Рекомендации стандарта применимы к управлению информационной безопасностью на уровне организации в целом и к сценариям, когда информационная безопасность влияет на достижение общих целей организации. Стандарт адресован органам управления, высшему руководству, ответственным за ISMS на базе ISO/IEC 27001, а также тем, кто отвечает за управление безопасностью информации вне формального ISMS, но в рамках корпоративного управления. Применим для организаций любого размера и сектора.

Ключевые темы и требования

• Понятия и принципы управления информационной безопасностью: роли, ответственность и взаимодействие между органом управления и руководством.
• Процессы управления: оценка, направление, мониторинг и коммуникация мероприятий по информационной безопасности.
• Цели управления: интегрированное покрытие безопасности по всей организации, принятие решений на основе рисков, направление закупок и инвестиций, обеспечение соответствия внутренним и внешним требованиям, формирование культуры безопасности и поддержание показателей эффективности.
• Связь с ISMS: рекомендации по взаимодействию с ISMS на основе ISO/IEC 27001 и по управлению областями безопасности, находящимися вне формального ISMS.
• Аннексы и пояснения: содержание типов организаций ISMS (Annex B) и примеры практик управления.

Применение и пользователи

Основные пользователи: члены органов управления (советы директоров), высшее руководство, руководители по информационной безопасности, владельцы бизнес‑процессов, аудиторы и консультанты по кибербезопасности и комплаенсу. Стандарт полезен при формировании корпоративной политики, стратегий управления рисками и при оценке эффективности мер информационной безопасности. Применим в коммерческих компаниях, государственных организациях и некоммерческих структурах.

Связанные стандарты

ISO/IEC 27014 логически связана с другими документами серии ISO/IEC 27000, в частности с ISO/IEC 27001 (требования к ISMS), ISO/IEC 27002 (управление средствами защиты), а также с руководящими документами и техническими отчетами серии (например, ISO/IEC 27007, ISO/IEC 27009, ISO/IEC TR 27015, ISO/IEC 27018) в части процедур аудита, применения требований и защиты персональных данных.
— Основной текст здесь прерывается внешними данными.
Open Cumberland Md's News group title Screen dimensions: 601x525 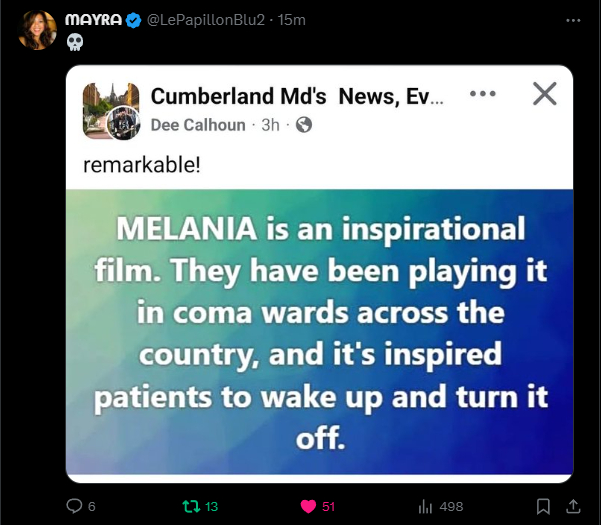297,96
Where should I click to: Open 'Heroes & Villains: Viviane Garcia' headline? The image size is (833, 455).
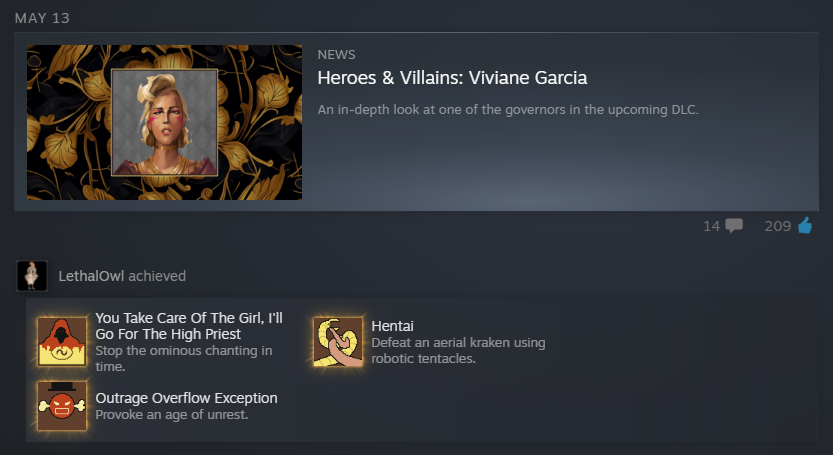click(452, 78)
Для практического применения часто рассматривается в пакетах вместе с другими стандартами серии.

Ключевые слова

управление информационной безопасностью; governance; ISMS; информационная безопасность; кибербезопасность; конфиденциальность; орган управления; высшее руководство; риск‑ориентированное принятие решений.

FAQ

В: Что это за стандарт?

О: Международный руководящий стандарт по управлению (governance) информационной безопасностью в организации — ISO/IEC 27014:2020. Он определяет концепции, цели и процессы, которые помогают органам управления и руководству обеспечивать, что информационная безопасность поддерживает достижение организационных целей.

В: Что он регулирует?

О: Стандарт не вводит обязательных технических требований; это руководство по корпоративному управлению вопросами информационной безопасности: оценка, направление, мониторинг и коммуникация. Он устанавливает рамки принятия решений, распределения ответственности и контроля исполнения политики безопасности.

В: Кто обычно использует?

О: Члены советов директоров и руководители высшего звена, руководители по информационной безопасности, владельцы процессов, внутренние и внешние аудиторы, консультанты по управлению рисками и соответствию. Также полезен для регуляторов и организаций, внедряющих ISMS по ISO/IEC 27001.

В: Он актуален или заменён?

О: Версия 2020 является действующей редакцией (редакция 2); предыдущая редакция 2013 была отозвана и заменена. В 2022 выпущена исправленная англоязычная версия. Как и все международные стандарты, ISO/IEC 27014 подлежит периодическому пересмотру (обычно каждые 5 лет).

В: Это часть серии?

О: Да — ISO/IEC 27014 входит в семью и более широкую серию ISO/IEC 27000, объединяющую стандарты по ISMS, управлению средствами защиты, аудитам и специальным темам (конфиденциальность, облачная безопасность и пр.). Часто применяется совместно с ISO/IEC 27001, 27002, 27007 и др.

В: Какие ключевые слова?

О: governance, управление информационной безопасностью, ISMS, кибербезопасность, конфиденциальность, риск‑менеджмент, орган управления, соответствие.